• [Assignment]
Copy out exactly the lines from the first line of the material below through the line containing "Given: Open the terminal icon in top toolbar", and nothing beyond them.

### Source data

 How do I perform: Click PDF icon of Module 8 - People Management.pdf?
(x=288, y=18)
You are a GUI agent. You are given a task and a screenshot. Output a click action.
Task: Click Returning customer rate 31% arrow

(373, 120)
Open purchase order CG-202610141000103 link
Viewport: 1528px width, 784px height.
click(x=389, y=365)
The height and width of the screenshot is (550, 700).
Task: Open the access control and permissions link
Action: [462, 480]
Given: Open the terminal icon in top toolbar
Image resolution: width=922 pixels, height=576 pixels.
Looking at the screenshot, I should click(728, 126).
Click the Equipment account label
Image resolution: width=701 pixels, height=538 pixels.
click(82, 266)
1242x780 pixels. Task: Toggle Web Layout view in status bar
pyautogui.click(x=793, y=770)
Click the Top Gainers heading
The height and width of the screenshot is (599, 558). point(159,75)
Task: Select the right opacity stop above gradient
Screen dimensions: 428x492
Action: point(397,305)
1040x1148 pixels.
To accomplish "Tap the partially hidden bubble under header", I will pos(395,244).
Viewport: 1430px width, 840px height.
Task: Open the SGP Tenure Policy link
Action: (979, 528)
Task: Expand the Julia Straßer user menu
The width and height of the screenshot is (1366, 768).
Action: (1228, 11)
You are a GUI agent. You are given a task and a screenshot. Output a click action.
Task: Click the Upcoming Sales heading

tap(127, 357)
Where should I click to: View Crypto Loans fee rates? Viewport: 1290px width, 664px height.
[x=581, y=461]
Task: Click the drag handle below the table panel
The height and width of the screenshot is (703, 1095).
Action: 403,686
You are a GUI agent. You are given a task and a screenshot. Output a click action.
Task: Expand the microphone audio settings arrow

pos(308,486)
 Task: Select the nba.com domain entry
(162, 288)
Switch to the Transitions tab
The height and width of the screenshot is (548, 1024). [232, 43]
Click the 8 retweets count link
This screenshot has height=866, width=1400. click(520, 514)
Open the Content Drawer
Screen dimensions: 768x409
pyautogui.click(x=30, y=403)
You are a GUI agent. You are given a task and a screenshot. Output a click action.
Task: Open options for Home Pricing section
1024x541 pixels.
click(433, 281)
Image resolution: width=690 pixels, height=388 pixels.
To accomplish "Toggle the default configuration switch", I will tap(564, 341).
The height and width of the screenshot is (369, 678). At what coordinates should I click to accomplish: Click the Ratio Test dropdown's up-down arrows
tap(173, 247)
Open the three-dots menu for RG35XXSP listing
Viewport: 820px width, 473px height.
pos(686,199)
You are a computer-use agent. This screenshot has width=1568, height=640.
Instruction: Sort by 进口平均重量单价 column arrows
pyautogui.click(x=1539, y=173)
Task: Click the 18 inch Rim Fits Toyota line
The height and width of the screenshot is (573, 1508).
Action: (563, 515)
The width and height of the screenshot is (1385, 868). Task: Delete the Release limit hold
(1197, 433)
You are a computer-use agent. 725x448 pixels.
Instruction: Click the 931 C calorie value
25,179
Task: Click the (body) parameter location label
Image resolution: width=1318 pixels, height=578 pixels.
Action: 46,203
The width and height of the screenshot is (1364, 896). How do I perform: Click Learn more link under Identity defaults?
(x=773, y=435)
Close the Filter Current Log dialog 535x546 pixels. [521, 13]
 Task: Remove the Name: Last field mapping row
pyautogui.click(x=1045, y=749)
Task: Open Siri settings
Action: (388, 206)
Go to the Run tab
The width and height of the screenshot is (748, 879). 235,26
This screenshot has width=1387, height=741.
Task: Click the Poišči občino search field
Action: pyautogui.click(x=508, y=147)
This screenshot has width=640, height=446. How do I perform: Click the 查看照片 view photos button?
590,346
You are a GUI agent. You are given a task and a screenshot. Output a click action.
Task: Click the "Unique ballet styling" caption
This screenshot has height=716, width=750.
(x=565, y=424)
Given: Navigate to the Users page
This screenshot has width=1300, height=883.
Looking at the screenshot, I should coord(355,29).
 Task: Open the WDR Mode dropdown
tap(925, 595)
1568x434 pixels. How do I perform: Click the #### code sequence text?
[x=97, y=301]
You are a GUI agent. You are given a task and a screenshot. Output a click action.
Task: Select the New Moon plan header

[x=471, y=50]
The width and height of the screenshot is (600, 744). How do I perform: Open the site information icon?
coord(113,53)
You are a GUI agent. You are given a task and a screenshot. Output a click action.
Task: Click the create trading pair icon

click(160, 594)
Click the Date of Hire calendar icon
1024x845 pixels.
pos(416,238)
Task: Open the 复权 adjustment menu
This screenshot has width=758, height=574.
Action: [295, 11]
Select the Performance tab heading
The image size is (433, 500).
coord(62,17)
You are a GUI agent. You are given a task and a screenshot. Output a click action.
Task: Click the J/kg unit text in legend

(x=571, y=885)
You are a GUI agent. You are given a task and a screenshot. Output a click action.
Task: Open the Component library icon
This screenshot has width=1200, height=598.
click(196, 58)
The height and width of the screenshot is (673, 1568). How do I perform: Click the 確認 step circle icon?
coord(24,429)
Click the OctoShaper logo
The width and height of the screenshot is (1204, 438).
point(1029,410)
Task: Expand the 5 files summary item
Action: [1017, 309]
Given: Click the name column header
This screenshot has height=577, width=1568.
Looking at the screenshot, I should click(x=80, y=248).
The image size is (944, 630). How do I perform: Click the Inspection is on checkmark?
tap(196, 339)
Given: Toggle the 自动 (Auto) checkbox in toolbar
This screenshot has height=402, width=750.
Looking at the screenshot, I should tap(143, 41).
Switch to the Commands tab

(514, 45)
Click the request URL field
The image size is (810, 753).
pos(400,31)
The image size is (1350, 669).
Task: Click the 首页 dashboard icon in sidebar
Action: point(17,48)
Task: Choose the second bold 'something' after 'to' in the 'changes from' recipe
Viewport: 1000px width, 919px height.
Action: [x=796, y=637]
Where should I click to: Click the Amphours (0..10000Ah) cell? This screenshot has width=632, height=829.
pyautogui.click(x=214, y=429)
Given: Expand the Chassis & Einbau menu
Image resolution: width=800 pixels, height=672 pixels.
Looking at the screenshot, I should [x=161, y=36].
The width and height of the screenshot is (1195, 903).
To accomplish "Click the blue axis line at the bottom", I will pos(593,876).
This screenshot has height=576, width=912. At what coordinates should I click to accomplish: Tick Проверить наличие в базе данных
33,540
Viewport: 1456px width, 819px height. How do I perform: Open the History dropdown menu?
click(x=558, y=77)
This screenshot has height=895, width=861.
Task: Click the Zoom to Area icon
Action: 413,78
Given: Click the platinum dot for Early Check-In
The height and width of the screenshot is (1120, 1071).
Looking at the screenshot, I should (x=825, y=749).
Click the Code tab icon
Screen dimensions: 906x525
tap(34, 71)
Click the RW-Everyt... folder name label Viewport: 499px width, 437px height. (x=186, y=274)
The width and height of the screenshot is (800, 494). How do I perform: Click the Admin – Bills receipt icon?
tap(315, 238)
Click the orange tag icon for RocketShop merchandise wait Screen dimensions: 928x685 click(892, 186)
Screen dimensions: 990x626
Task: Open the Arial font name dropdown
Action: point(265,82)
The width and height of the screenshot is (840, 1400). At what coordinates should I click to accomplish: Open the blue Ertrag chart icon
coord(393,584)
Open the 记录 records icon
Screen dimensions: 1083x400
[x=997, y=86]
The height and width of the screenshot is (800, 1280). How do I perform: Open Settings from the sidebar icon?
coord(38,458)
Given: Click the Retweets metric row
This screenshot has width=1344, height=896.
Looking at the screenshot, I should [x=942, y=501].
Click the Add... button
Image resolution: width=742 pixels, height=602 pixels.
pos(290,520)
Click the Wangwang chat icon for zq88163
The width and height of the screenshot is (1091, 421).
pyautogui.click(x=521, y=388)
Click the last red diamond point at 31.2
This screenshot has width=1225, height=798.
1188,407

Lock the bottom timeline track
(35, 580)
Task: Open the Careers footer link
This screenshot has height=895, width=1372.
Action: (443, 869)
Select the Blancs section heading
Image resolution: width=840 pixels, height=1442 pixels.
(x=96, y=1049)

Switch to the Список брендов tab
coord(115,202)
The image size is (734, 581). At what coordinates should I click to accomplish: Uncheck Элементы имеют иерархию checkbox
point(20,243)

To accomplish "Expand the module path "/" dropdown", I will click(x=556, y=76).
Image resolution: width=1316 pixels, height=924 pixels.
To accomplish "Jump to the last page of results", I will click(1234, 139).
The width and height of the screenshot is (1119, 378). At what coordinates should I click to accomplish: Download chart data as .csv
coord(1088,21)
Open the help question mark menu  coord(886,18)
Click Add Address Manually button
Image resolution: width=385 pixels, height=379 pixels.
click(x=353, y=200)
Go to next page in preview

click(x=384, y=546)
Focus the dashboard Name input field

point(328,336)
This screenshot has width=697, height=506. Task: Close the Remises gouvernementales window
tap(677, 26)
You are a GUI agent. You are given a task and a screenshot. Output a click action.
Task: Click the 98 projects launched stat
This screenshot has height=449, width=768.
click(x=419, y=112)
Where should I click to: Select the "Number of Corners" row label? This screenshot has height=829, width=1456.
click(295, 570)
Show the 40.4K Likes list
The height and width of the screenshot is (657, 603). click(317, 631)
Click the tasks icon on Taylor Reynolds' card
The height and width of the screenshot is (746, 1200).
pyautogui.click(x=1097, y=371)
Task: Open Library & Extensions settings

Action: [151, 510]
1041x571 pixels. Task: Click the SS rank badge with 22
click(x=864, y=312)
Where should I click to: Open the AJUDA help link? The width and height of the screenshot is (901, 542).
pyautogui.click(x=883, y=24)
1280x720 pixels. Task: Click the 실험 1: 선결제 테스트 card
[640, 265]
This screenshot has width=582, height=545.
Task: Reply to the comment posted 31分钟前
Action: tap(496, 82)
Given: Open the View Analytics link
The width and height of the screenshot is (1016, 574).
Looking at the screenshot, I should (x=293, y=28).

######

• [Output below]
 How do I perform: Click PDF icon of Module 8 - People Management.pdf?
(x=288, y=18)
You are a GUI agent. You are given a task and a screenshot. Output a click action.
Task: Click Returning customer rate 31% arrow

(373, 120)
Open purchase order CG-202610141000103 link
Viewport: 1528px width, 784px height.
click(x=389, y=365)
The height and width of the screenshot is (550, 700).
Task: Open the access control and permissions link
Action: [462, 480]
Given: Open the terminal icon in top toolbar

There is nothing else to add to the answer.